Collected data entries:

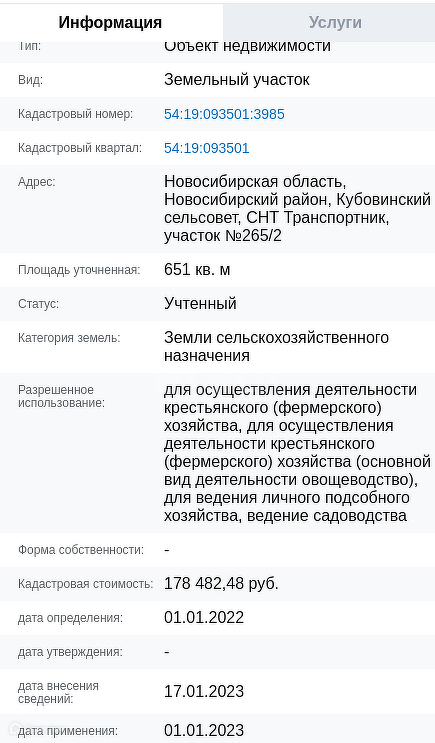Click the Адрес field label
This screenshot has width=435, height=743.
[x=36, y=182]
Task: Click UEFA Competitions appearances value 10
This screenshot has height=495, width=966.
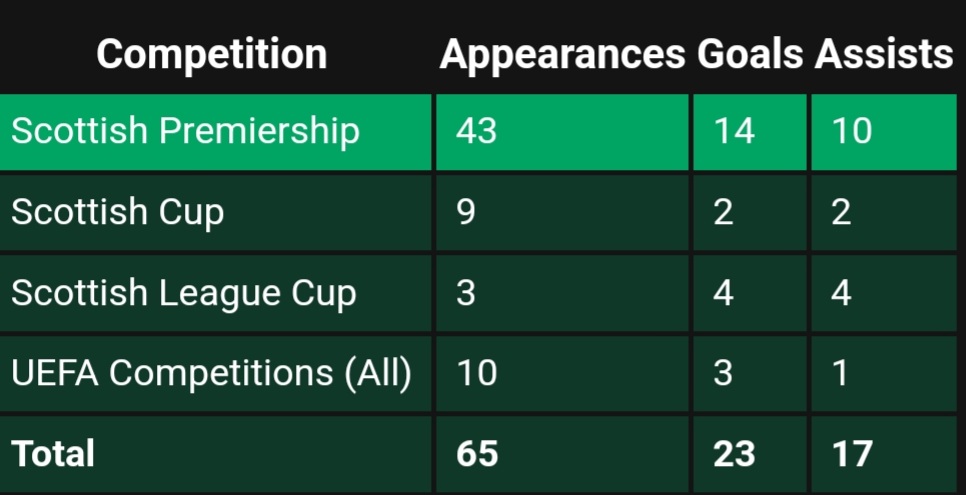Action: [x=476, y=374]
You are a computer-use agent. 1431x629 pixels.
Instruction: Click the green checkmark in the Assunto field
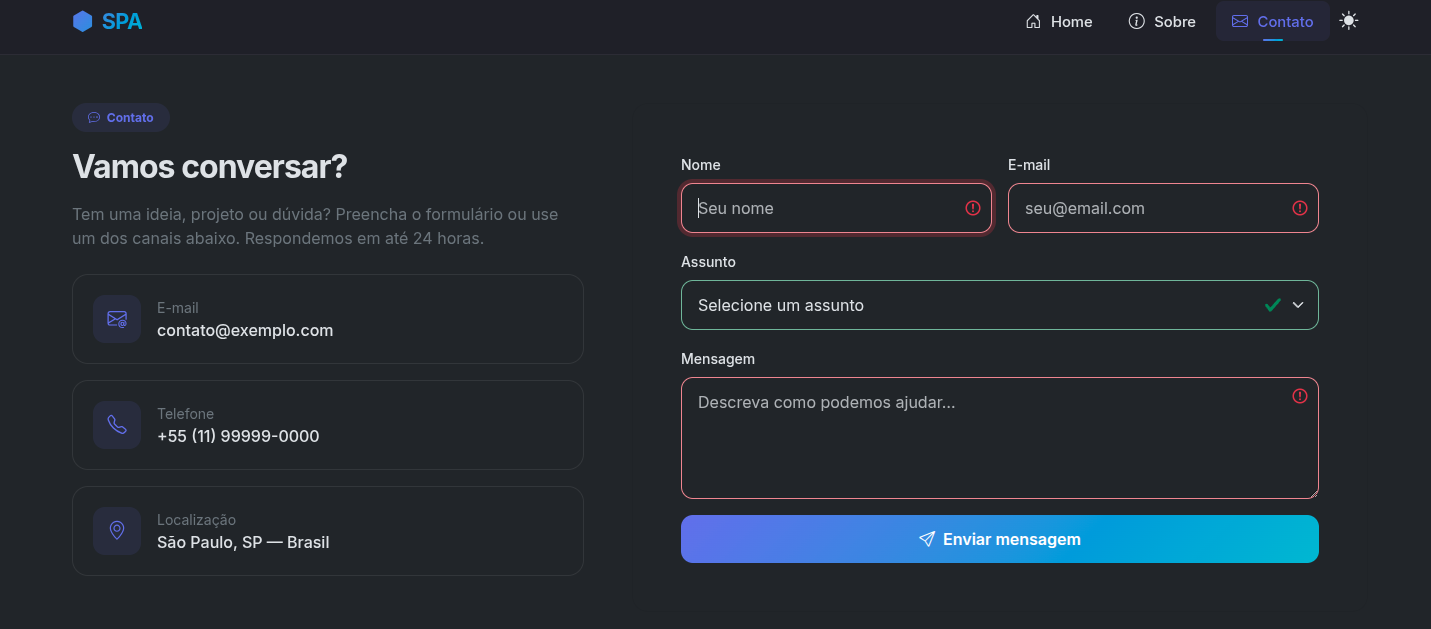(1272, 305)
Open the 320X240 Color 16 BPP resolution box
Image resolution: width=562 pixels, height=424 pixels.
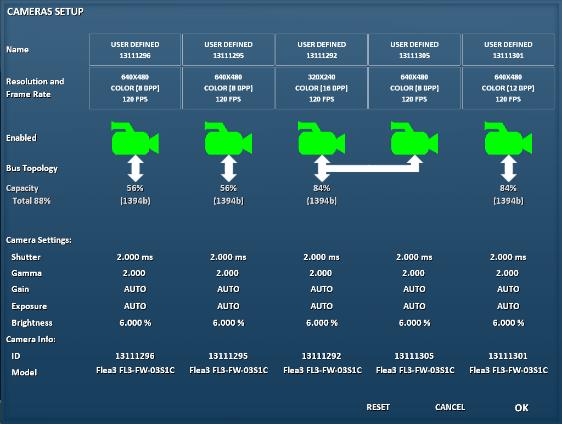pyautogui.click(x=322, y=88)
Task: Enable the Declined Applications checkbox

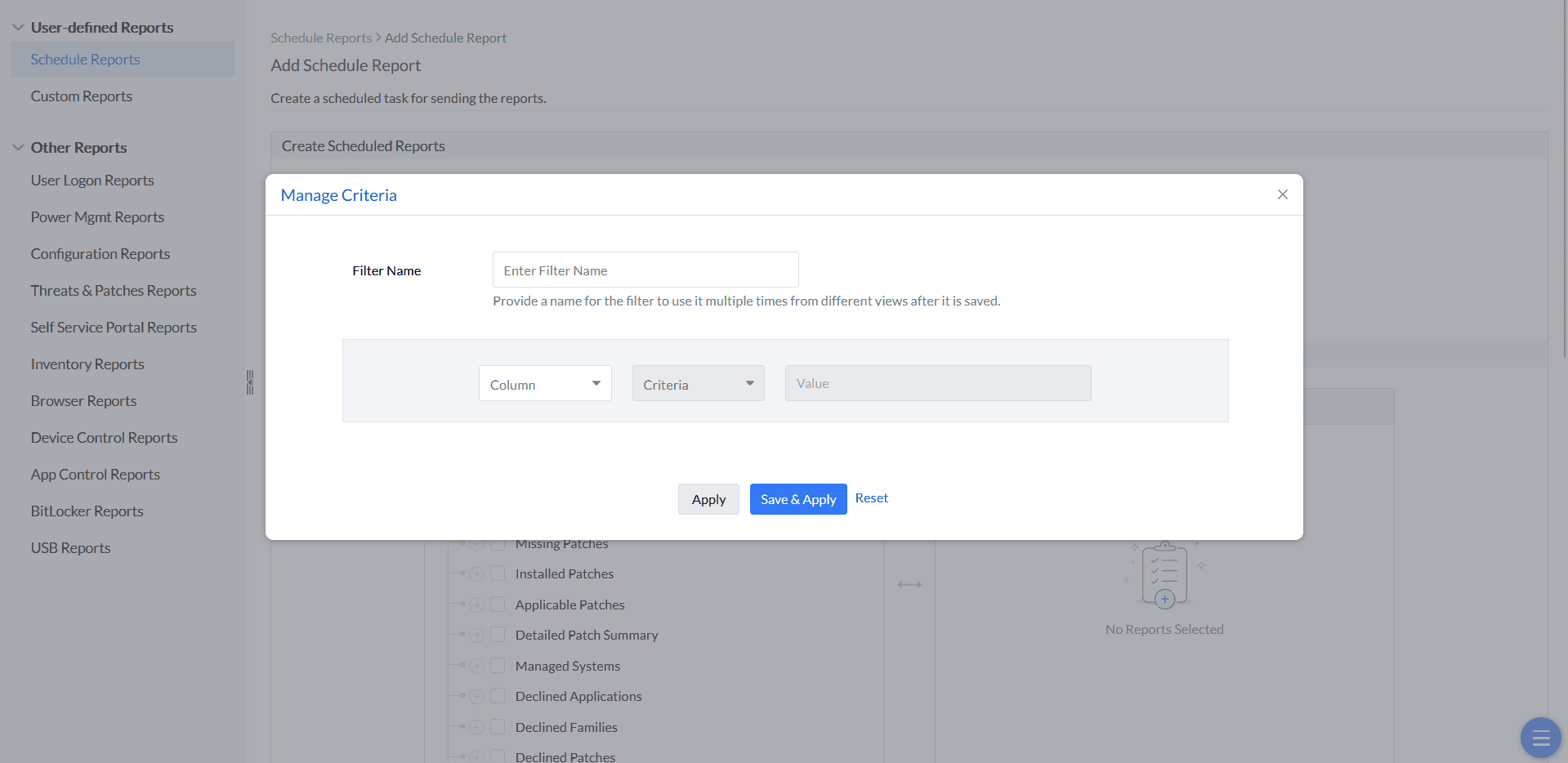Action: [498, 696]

...

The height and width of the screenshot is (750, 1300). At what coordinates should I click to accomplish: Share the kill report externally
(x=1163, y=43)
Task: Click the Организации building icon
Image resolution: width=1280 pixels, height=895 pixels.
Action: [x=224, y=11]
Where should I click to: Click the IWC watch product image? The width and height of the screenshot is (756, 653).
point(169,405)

| Assignment |
What is needed is an exact copy of the lines above from the one with "Task: Click UEFA" to the one with "Open the 320X240 Color 16 BPP resolution box", both ends kept, and nothing more; please leave the pictures out.

| Written answer |
Task: Click UEFA Competitions appearances value 10
This screenshot has height=495, width=966.
Action: [x=476, y=374]
You are a computer-use agent. 1431x629 pixels.
Instruction: Click the green checkmark in the Assunto field
(1272, 305)
Open the 320X240 Color 16 BPP resolution box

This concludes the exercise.